Emergency Rule In Plateau State – A Postmortem

by Femi Olawole

The recent declaration of an emergency rule in plateau State has already become a fait accompl.i. For those few, influential individuals who instigated the ethnic/religious mayhem, it’s all over but the shouting. And for the other ethnic champions, religious fanatics and the professional anarchists who readily sponsor similar violent clashes in other parts of the nation, they are better advised to look for different pastimes.

In spite of the attendant noises (for and against) in the wake of the emergency declaration, it’s important that we remind ourselves of some salient matters arising:

The representatives of the Nigerian people, both in the Senate and the House had voted to endorse the president’s action. Voting in the two legislative chambers cut across party, ethnic and religious lines. The distinguished members had to put their petty political squabbles aside to instill sanity in the nation’s body polity. In fact, the House leader, Abdul Ningi’s motion for debate on the issue is noteworthy here. He recalled that the House had, in the past, passed eleven resolutions that condemned ethnic clashes and that Plateau State was one instance over which the president was attacked for inaction. According to him therefore, it would amount to a policy somersault if the same House failed to back the president in his decisive action this time around.

Without gainsaying the fact, both the president and the governor are Christians. Yet, the president refused to be blinded by the religious sentiment. And neither did the governor pretend to suffer from a persecution syndrome upon the emergency declaration. The governor has since accepted the president’s decision. Moreover and significantly, he has pledged his unflinching loyalty to the president. The action of both the president and the governor are not only commendable but should also be a lesson to all of our other leaders and those who aspire to lead in such a multi-faceted nation.

The same thing however could not be said of the numerous commentators in the newspapers and the internet web sites. Worse still, while the many newspapers’ articles had the grace of being edited for decency and decorum, those on the internet were simply a replica of the Plateau riot. The only difference was that instead of guns and machetes, many of the internet commentators freely made use of childish emotional outbursts and intellectual brigandage.

In one category were some Christian (or Crusaders?) who were always more interested in protecting the great status of their faith than the lives and properties of the victims of each religious clash. Whereas, based on his philosophy while on the earth plane, Jesus Christ must by now be embarrassed by the attitude of these hypocritical followers. And even if the president, the VP, the entire members of the legislative houses and other government functionaries were all antichrist, did any of the hate mongering commentators have superior resources than the great avatar himself to protect the Christian faith?

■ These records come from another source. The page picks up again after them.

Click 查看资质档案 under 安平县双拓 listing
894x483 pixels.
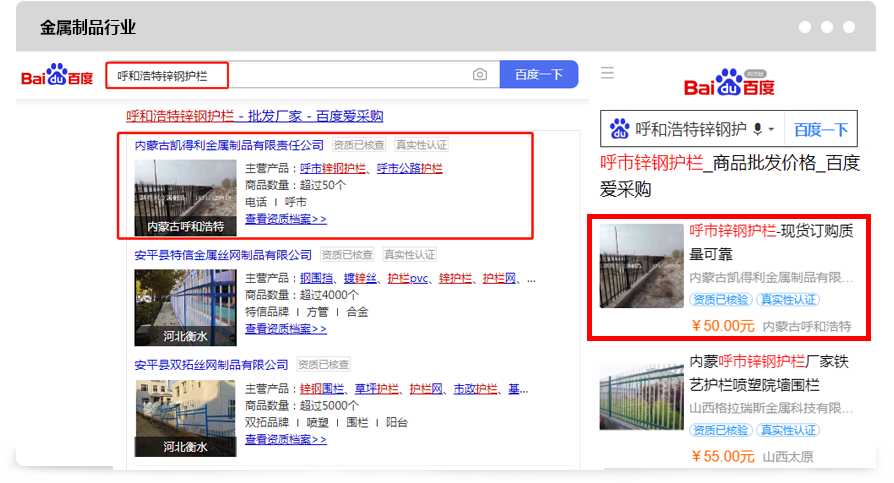(285, 438)
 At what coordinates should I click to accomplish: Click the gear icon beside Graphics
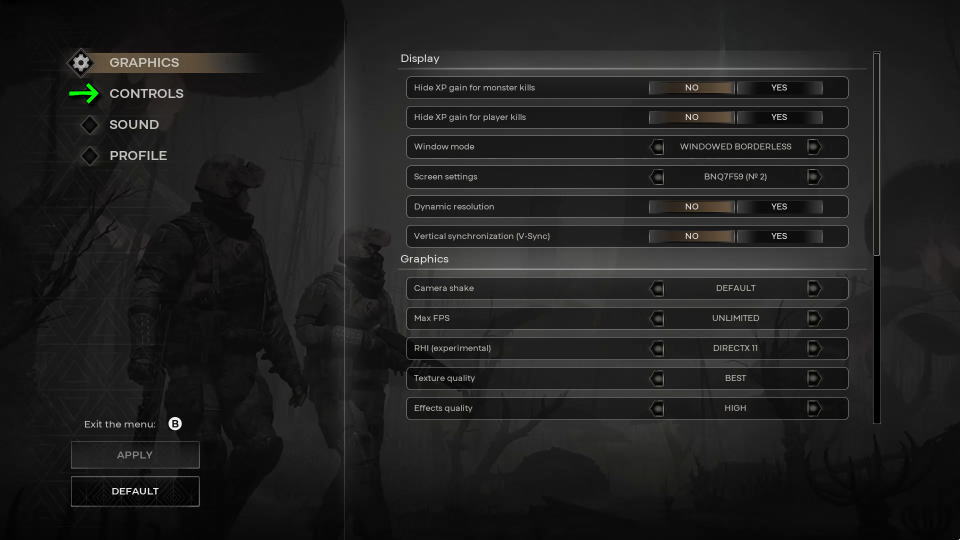tap(80, 62)
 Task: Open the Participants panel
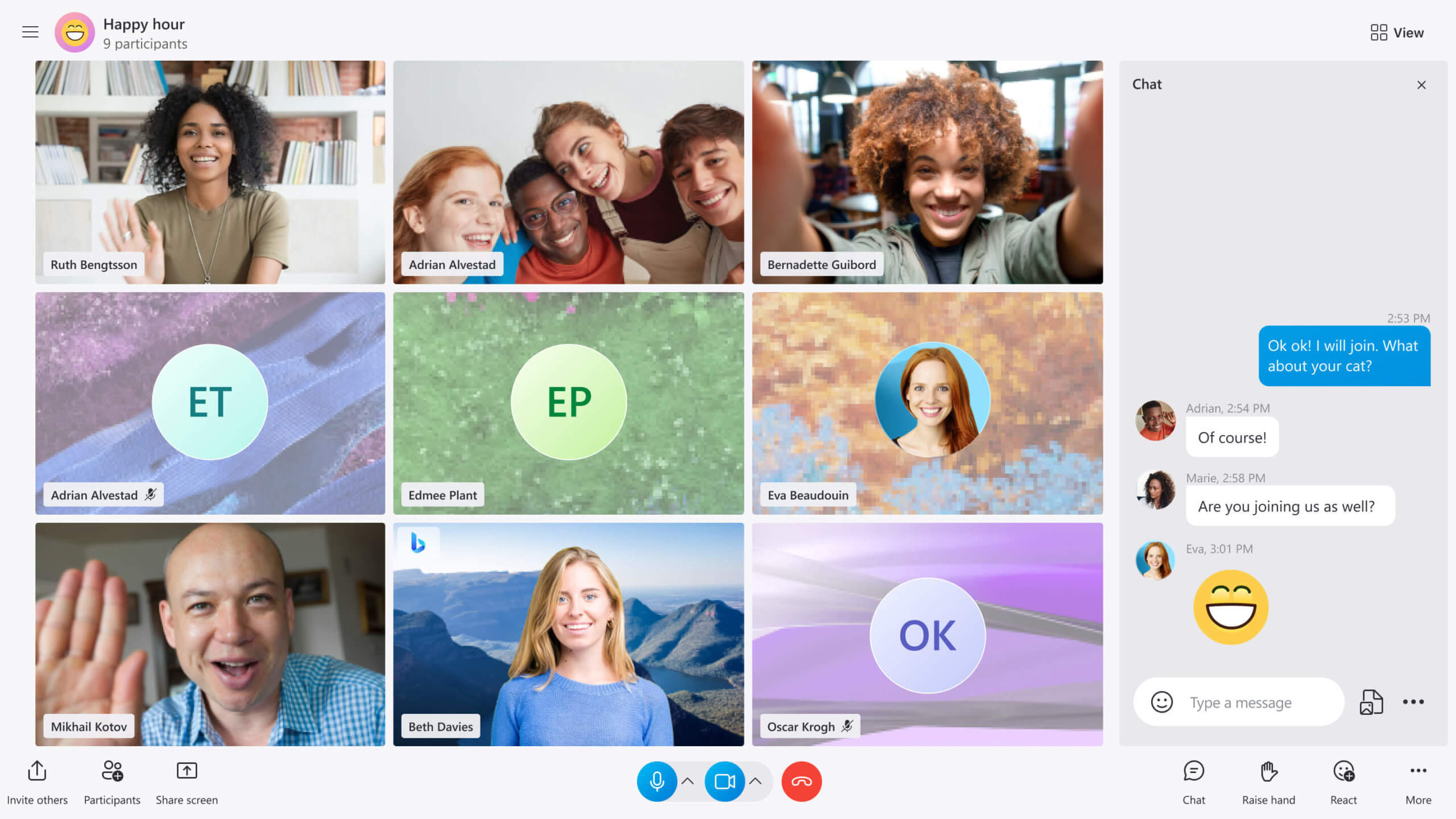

The next category of commentators consisted of those whose position on the issue was self-serving. These are Christians who also champion the interests of their ethnic sections. The only way they think they can realize their sectional goals is by making a career out of abusing Obasanjo and the political leaders of other sections that are considered to be inimical (or obstacles?) to the interests of their sections. To them, persuasion, compromise and alliance are instruments of the coward. Political power must be achieved through blackmail and war mongering. The Plateau State incident was therefore just another opportunity for them to indulge in their habitual spate of nay saying, paranoia and abject negativity.

And there was the peculiar mess in the reactions of those in the last category. Here were some Muslims and hegemonists who had never seen anything good in Obasanjo’s administration. Yet, they have now suddenly found it convenient to be temporarily inconsistent in their criticism merely because the president’s action in Plateau State was considered favorable to Islam and their ethnic interests. One such commentator even admitted that this was the first time he would ever see anything good in Obasanjo’s government. Curiously, a few others in this category had tactfully expressed support for the president’s action by simply resolving to keep mute. Their senses of expression will however be restored as soon as the president acts against their religious or sectional interests in future.

It’s quite pertinent here to ask all these individual elites how many personal, ethnic and religious interests they expect the president to favor in a nation of over 100 million people spread over 300 different ethnic sections before he is objectively evaluated? The answer, I guess, is blowing in the wind.

Interestingly, these are highly educated and matured (?) individuals we are talking about here. It’s rather unfortunate and grossly shameful that the public opinions of such persons on very sensitive national issues could so blatantly be influenced by personal, religious and ethnic sentiments. It therefore made one wonder what the fate of our nation would be should some of these overtly biased commentators ever get onto the saddle of leadership in the near future?